▽
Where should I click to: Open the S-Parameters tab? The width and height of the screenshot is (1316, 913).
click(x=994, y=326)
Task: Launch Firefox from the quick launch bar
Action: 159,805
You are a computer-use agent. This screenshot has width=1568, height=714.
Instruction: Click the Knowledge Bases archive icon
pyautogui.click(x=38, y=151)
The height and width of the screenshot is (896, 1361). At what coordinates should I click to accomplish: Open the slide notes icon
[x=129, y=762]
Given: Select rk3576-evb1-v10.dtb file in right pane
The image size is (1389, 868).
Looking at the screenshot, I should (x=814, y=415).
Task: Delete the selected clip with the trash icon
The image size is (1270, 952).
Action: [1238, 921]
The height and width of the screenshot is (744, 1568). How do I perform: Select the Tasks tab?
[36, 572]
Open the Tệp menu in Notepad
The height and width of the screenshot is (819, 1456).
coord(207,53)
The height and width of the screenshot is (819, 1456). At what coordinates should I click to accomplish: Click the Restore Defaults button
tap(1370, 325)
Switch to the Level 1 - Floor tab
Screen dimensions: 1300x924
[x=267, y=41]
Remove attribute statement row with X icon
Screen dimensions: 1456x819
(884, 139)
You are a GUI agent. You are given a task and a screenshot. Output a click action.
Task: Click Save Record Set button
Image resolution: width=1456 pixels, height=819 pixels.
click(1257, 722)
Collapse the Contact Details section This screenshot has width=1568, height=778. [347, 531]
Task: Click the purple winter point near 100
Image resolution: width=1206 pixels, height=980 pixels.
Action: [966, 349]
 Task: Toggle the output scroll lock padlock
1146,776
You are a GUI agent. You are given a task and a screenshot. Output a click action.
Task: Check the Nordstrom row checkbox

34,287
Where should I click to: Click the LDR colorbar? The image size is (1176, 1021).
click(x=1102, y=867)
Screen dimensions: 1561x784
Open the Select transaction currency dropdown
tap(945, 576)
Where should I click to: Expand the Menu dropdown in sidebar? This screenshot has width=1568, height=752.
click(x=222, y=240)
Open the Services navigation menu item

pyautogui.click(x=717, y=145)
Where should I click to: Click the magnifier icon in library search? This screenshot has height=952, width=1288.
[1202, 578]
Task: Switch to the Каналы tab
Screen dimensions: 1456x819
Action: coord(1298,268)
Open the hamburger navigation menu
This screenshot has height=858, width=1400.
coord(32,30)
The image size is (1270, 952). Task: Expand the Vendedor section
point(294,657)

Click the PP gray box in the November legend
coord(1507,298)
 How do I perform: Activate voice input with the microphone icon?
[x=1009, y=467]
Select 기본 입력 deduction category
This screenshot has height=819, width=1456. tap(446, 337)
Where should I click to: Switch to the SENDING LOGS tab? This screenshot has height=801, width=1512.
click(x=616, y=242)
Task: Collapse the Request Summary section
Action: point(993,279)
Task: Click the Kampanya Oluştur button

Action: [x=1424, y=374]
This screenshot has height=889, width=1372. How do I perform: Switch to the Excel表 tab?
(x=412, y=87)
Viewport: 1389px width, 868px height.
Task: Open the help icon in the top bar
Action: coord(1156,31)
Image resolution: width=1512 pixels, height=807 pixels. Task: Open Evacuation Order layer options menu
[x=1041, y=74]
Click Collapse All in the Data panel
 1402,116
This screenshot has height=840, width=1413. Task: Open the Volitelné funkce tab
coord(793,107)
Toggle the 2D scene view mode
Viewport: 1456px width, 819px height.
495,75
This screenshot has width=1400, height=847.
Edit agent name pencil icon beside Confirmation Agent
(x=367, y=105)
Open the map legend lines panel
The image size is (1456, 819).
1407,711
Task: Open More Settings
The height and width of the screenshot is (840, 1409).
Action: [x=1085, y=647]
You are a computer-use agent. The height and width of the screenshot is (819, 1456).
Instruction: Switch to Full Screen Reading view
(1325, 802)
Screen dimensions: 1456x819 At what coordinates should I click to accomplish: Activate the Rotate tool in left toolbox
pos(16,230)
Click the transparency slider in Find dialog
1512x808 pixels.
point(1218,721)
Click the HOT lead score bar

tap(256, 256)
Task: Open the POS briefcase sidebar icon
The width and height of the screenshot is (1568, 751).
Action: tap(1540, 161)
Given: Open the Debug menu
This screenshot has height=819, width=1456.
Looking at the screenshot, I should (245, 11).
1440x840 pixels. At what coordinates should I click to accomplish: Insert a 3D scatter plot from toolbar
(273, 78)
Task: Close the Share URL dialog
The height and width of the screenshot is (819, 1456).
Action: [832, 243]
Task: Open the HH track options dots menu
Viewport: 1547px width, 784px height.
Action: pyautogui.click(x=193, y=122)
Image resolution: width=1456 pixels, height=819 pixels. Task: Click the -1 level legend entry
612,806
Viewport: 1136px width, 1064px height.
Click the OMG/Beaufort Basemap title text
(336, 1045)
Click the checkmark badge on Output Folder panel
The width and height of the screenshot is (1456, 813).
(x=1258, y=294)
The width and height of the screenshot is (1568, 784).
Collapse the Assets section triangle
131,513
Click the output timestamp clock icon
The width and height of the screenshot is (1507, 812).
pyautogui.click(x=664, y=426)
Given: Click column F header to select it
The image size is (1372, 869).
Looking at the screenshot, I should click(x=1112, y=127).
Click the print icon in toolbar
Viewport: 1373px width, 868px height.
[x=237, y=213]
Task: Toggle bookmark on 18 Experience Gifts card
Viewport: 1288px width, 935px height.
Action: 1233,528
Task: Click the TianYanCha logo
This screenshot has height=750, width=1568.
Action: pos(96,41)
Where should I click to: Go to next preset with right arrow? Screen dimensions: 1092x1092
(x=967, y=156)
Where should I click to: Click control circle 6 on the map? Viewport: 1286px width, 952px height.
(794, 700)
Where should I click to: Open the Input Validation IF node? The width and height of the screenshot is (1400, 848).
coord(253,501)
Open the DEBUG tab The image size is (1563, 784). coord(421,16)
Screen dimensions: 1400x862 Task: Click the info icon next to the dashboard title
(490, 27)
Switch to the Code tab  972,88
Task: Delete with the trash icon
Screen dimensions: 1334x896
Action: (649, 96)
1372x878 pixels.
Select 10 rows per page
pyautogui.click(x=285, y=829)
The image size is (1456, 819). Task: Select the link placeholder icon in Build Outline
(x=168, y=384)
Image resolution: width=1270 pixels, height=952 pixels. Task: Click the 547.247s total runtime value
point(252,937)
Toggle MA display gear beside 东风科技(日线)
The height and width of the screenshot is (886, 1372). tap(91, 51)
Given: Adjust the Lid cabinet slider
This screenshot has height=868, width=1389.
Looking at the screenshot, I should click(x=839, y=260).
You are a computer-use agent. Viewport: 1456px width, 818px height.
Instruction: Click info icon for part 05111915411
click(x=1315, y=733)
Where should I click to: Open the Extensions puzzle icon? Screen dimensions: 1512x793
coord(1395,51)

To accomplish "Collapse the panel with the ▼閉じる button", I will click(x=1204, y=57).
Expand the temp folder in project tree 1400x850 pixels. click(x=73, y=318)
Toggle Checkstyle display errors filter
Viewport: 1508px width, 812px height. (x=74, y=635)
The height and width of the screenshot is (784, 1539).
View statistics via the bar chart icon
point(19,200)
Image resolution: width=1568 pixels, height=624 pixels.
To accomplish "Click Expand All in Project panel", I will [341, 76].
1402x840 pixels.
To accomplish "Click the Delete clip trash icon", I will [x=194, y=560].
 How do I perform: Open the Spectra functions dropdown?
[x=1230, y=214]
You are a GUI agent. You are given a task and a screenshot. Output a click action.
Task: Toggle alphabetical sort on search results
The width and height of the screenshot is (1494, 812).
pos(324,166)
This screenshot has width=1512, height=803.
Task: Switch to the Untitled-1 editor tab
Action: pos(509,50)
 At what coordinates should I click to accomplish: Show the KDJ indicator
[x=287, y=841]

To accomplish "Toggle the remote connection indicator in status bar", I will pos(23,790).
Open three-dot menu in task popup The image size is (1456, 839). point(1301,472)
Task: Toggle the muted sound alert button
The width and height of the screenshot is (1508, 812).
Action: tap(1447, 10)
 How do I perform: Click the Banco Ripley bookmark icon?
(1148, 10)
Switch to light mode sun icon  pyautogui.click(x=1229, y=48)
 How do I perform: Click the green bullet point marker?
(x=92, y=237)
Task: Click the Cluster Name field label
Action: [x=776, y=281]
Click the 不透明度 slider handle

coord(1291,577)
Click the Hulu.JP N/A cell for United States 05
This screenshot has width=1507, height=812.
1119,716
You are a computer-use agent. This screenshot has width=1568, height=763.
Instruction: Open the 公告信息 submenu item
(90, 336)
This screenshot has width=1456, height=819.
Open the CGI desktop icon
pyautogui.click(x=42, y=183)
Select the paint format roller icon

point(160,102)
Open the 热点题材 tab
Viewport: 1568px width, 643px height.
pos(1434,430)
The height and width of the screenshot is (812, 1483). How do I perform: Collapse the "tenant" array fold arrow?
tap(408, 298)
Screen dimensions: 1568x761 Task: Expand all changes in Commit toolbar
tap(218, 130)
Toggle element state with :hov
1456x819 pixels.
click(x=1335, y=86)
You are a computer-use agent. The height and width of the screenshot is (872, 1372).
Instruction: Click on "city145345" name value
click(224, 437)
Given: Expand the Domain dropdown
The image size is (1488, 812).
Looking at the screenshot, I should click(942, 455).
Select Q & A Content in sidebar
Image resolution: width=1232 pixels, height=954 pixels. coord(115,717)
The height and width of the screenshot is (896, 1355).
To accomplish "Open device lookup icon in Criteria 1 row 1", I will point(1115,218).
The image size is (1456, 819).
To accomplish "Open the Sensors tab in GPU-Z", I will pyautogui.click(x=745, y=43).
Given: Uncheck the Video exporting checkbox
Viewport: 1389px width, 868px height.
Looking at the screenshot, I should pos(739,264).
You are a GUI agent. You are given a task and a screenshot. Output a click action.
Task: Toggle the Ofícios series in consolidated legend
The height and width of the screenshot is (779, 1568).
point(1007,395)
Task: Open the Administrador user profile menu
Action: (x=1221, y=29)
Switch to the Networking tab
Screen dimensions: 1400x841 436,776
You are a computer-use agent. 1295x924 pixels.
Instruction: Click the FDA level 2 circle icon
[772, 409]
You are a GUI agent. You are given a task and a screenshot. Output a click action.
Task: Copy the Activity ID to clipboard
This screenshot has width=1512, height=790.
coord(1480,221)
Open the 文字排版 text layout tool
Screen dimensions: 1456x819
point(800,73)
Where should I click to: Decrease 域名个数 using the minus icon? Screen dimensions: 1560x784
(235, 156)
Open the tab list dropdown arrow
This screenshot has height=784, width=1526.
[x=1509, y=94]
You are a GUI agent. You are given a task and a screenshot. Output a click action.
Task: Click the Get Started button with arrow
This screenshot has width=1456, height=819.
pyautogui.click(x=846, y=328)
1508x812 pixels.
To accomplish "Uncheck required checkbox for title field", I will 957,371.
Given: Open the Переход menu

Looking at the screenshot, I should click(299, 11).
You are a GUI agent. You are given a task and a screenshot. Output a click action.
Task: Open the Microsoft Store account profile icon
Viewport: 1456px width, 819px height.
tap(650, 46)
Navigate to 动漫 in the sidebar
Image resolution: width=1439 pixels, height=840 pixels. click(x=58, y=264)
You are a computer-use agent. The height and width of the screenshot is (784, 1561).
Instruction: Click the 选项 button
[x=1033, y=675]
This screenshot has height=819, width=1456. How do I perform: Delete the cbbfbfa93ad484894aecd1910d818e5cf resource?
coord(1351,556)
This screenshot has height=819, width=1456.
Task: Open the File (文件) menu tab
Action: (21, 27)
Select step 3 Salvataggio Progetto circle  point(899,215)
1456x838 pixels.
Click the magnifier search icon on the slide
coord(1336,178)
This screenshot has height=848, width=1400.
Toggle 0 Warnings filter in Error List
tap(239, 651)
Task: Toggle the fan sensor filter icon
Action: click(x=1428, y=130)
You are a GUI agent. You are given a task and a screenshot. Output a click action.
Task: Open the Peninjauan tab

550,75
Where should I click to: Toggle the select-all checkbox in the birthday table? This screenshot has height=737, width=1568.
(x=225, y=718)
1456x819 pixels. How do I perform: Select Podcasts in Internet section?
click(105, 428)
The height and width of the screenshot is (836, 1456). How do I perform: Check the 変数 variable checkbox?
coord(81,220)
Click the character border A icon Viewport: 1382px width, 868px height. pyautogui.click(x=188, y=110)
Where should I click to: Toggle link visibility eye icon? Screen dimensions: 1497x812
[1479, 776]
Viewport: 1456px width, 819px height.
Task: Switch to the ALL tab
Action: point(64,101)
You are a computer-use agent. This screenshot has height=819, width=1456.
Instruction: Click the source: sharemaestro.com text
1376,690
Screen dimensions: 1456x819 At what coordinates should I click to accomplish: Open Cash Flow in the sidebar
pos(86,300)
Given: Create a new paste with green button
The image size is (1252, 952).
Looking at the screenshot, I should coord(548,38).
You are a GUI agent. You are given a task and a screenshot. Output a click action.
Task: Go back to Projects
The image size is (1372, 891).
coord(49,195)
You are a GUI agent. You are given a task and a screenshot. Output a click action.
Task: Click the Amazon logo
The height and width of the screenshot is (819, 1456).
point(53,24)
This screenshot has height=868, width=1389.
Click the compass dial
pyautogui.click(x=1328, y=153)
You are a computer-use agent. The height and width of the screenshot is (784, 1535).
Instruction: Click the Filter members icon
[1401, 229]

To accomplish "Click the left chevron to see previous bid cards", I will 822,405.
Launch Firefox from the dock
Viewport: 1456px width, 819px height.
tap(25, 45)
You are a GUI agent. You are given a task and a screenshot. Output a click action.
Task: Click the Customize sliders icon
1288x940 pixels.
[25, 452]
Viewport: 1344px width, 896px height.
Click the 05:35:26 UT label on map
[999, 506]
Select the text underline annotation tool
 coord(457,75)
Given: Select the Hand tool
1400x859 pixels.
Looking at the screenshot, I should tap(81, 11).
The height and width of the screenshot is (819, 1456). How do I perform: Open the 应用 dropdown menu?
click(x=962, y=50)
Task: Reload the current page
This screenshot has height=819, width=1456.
△
ACTION ITEM => Please give the number of lines in the data above that contain the word "trash", with nothing else.

REPLY TO THE TASK => 3